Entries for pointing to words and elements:
========

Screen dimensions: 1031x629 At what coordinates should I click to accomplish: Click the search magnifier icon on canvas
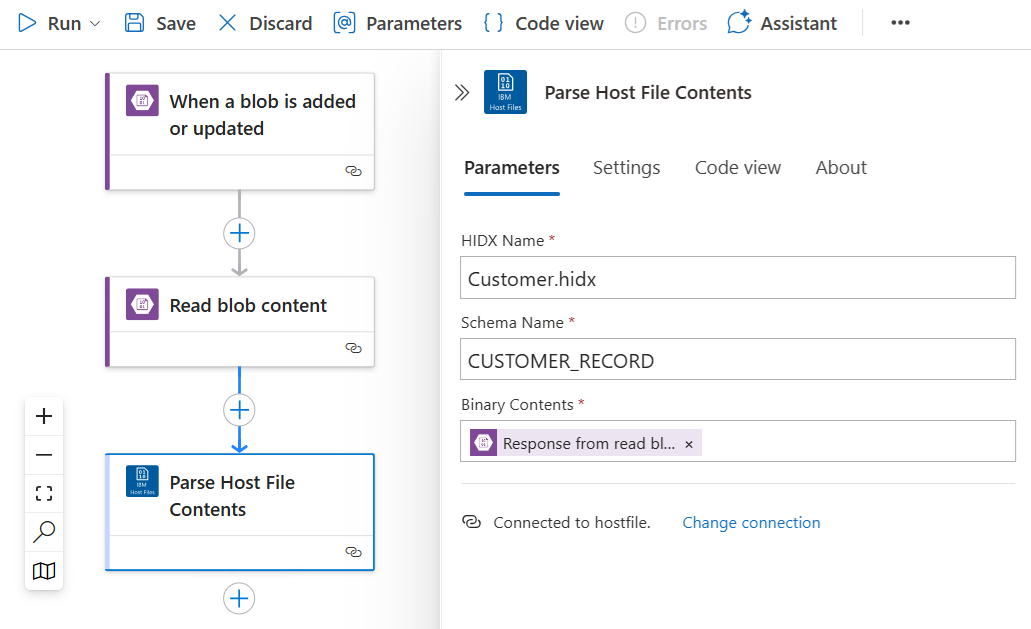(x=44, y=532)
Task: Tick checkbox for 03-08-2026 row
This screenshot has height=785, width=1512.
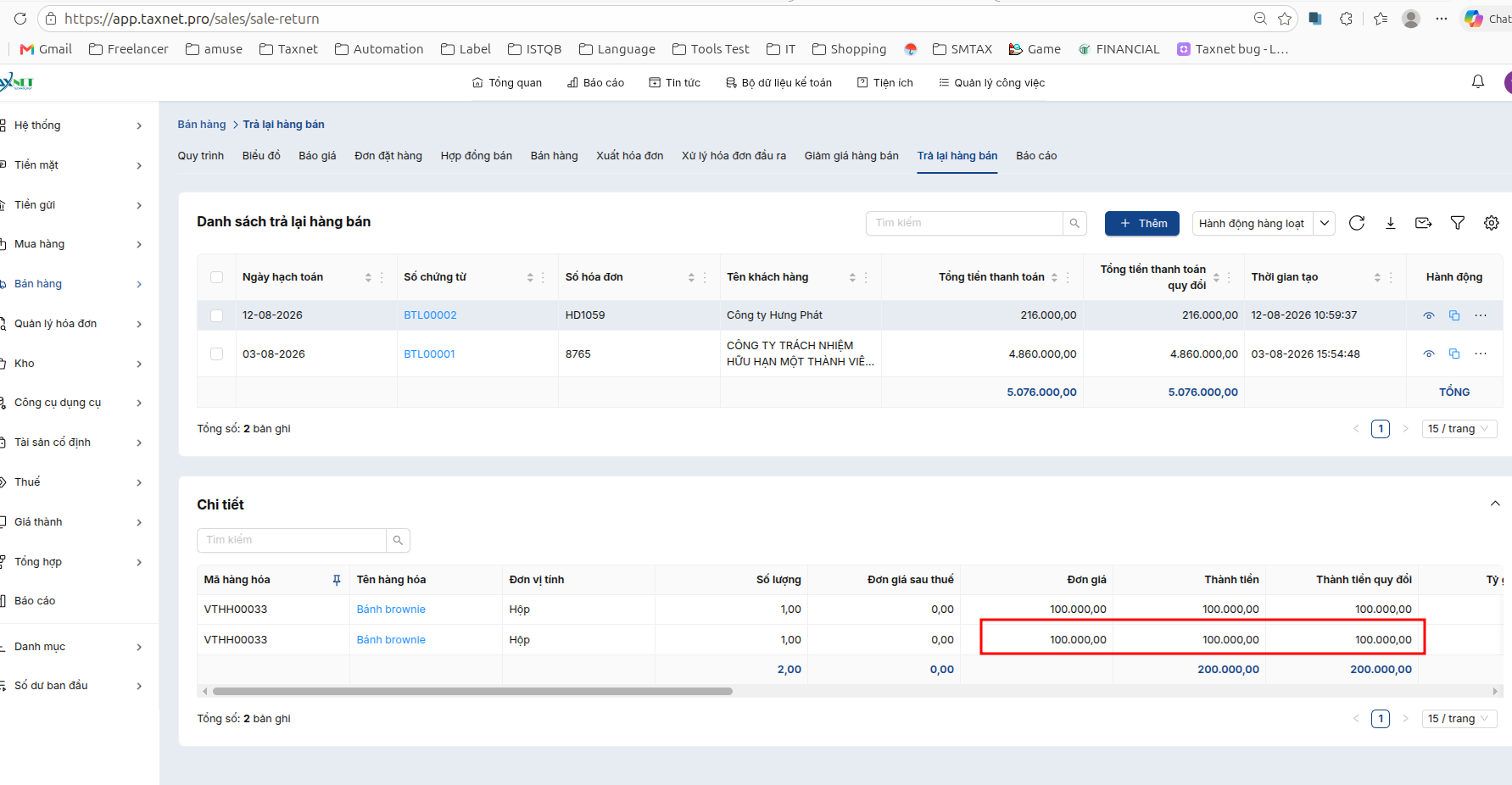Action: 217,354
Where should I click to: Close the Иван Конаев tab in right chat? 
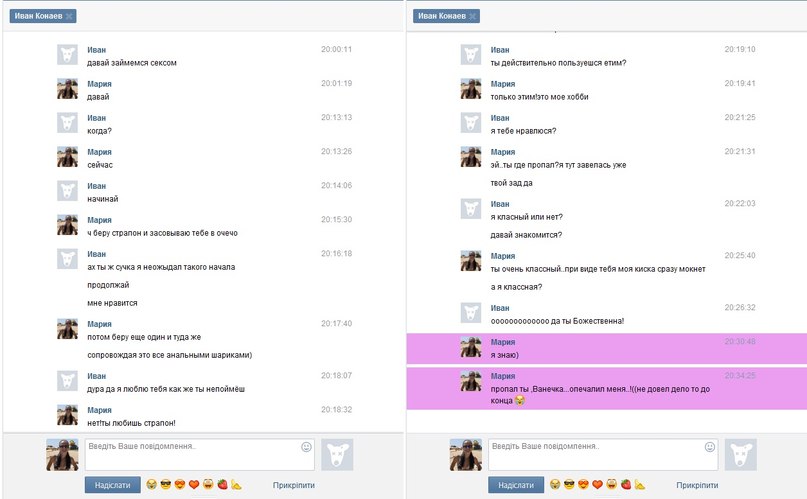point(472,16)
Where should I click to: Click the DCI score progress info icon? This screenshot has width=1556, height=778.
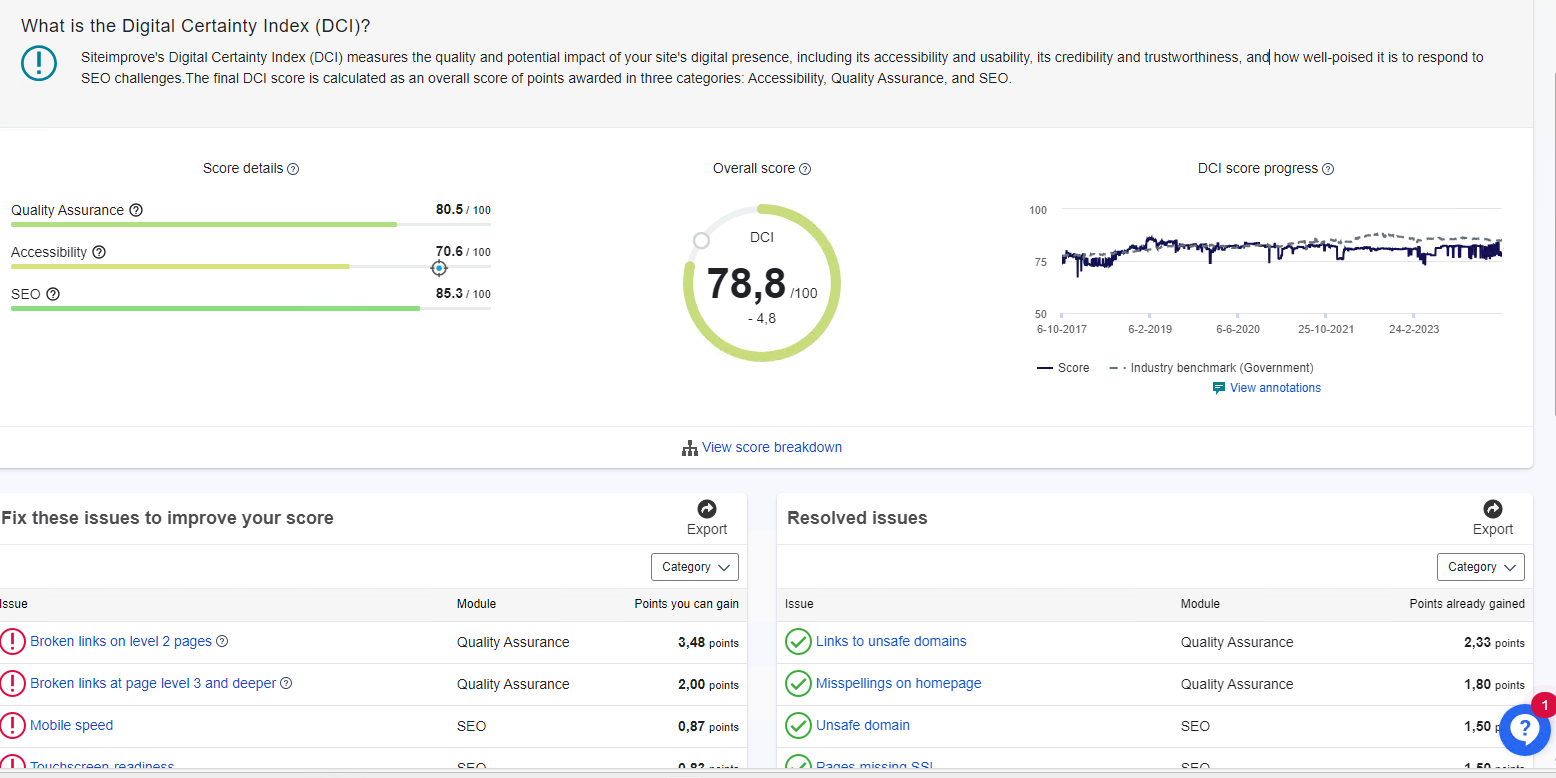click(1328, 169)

========

**Problem description:** Express the records above as a two-column CSV with the headers request and location. Give one row per record, put its text and its answer each in one quoted field with line breaks turned into spaces, and leave out the pictures.

**Problem solution:**
request,location
"Screen dimensions: 1031x629 At what coordinates should I click to accomplish: Click the search magnifier icon on canvas","(x=44, y=532)"
"Task: Tick checkbox for 03-08-2026 row This screenshot has height=785, width=1512.","Action: 217,354"
"Where should I click to: Close the Иван Конаев tab in right chat?","point(472,16)"
"Where should I click to: Click the DCI score progress info icon? This screenshot has width=1556, height=778.","click(1328, 169)"